Step 2: Non-dimensionalization of variables:

${d}_{j}^{*}\left(k\right)=\frac{{D}_{j}\left(k\right)-{D}_{av}\left(k\right)}{{D}_{\mathrm{max}}\left(k\right)-{D}_{\mathrm{min}}\left(k\right)},k=1,2,\cdots ,n;\text{\hspace{0.17em}}i=0,1,2,\cdots ,m;\text{\hspace{0.17em}}j=1,2,\cdots ,m+1$ (5)

where, D_{j}(k) contains reference sequence and comparison sequence, D_{av}(k), D_{min}(k) and D_{max}(k) are the average, minimum and maximum values of each column, j represents sum of the number of reference sequence and comparison sequence.

Non-dimensionalization is used to solve the problem that the columns cannot be compared due to the different dimensions.

Step 3: Calculate correlation coefficient ξ_{i}(k):

${\xi}_{i}\left(k\right)=\frac{\underset{i}{\mathrm{min}}\underset{k}{\mathrm{min}}\left|y\left(k\right)-{x}_{i}\left(k\right)\right|+\rho \underset{i}{\mathrm{max}}\underset{k}{\mathrm{max}}\left|y\left(k\right)-{x}_{i}\left(k\right)\right|}{\left|y\left(k\right)-{x}_{i}\left(k\right)\right|+\rho \underset{i}{\mathrm{max}}\underset{k}{\mathrm{max}}\left|y\left(k\right)-{x}_{i}\left(k\right)\right|}$ (6)

where, ρ is called the resolution coefficient, here, ρ is 0.5.

Step 4: Calculate correlation degree.

Calculate the average value of the correlation coefficient at each moment (that is, each point in the curve) r_{i}:

${r}_{i}=\frac{1}{n}{\displaystyle \underset{k=1}{\overset{n}{\sum}}{\xi}_{i}\left(k\right),k=1,2,\cdots ,n}$ (7)

Step 5: Sort correlation degree.

After determining the cluster to which the prediction day belongs, the correlation between the prediction day and each sample in the cluster is calculated by GRA based on 12 meteorological factor eigenvalues. And the date with the correlation degree greater than the threshold (an appropriate correlation value that takes into account the similarity and the number of samples) is regarded as the similar days. For the ideal weather, the sample with the highest correlation in the 7 days before the forecast date is set as the nearest neighbor similar day.

2.3. Support Vector Regression

SVM obtains the ability to linearly analyze the nonlinear characteristics of the sample by mapping low-dimensional data to high-dimensional space. Based on the structural risk minimization theory, SVM constructs the optimal classification surface in the feature space, thereby overcoming the local optimal problem and requiring fewer training samples. When the data type is complex, SVR can be used, which was first developed by Vapnik et al. [40]. The definition of SVR is as follows:

$f\left(x\right)={\omega}^{\text{T}}\varphi \left(x\right)+b$ (8)

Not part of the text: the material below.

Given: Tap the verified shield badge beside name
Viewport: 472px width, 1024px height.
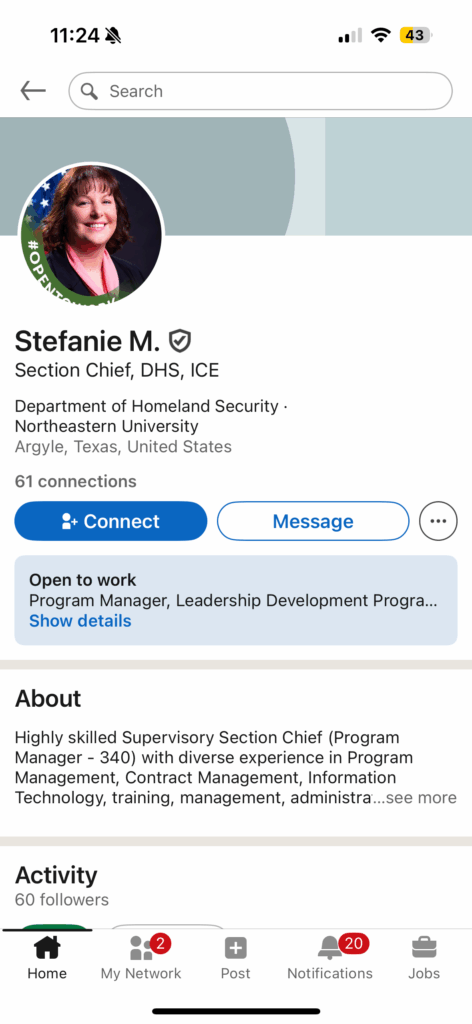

where ω is a vector of weight coefficients, $\varphi \left(x\right)$ is the nonlinear mapping function (mapping x to a high-dimensional feature space), and b denotes a bias constant. In addition, b and ω can be obtained by the following formula:

$\text{minimize}:\frac{1}{2}{\Vert \omega \Vert}^{2}+C{\displaystyle \underset{i=1}{\overset{n}{\sum}}{\xi}_{i}}+{\xi}_{{}_{i}}^{*}$ (9)

subject to:

$\{\begin{array}{l}{y}_{i}-\langle \omega ,\varphi \left({x}_{i}\right)\rangle -b\le \epsilon +{\xi}_{i}\\ \langle \omega ,\varphi \left({x}_{i}\right)\rangle +b-{y}_{i}\le \epsilon +{\xi}_{i}^{*}\\ {\xi}_{i}\ge 0,{\xi}_{i}^{*}\ge 0\end{array}$ (10)

where
${\xi}_{i}$ _{ }and
${\xi}_{i}^{*}$ are slack variables，and C denotes the penalty variable, ε is the insensitive loss function.

In this paper, the radial basis function (RBF) kernel is applied to construct the SVR model. The RBF kernel is presented as:

$K\left({x}_{i},{x}_{i}\right)=\mathrm{exp}\left(-\gamma {\Vert {x}_{i}-{x}_{i}\Vert}^{2}\right)$ (11)

where γ is the kernel parameter.

2.4. Day-Ahead PV Power Ensemble Forecasting Model

2.4.1. Hybrid Kmeans-GRA-SVR Model

The working process of the hybrid Kmeans-GRA-SVR model is shown in Figure 1.

Figure 1. The working process of the Hybrid Kmeans-GRA-SVR model.

Step 1: The historical power and meteorological factors data are used as training and test data, and the missing and abnormal data in the data set are processed.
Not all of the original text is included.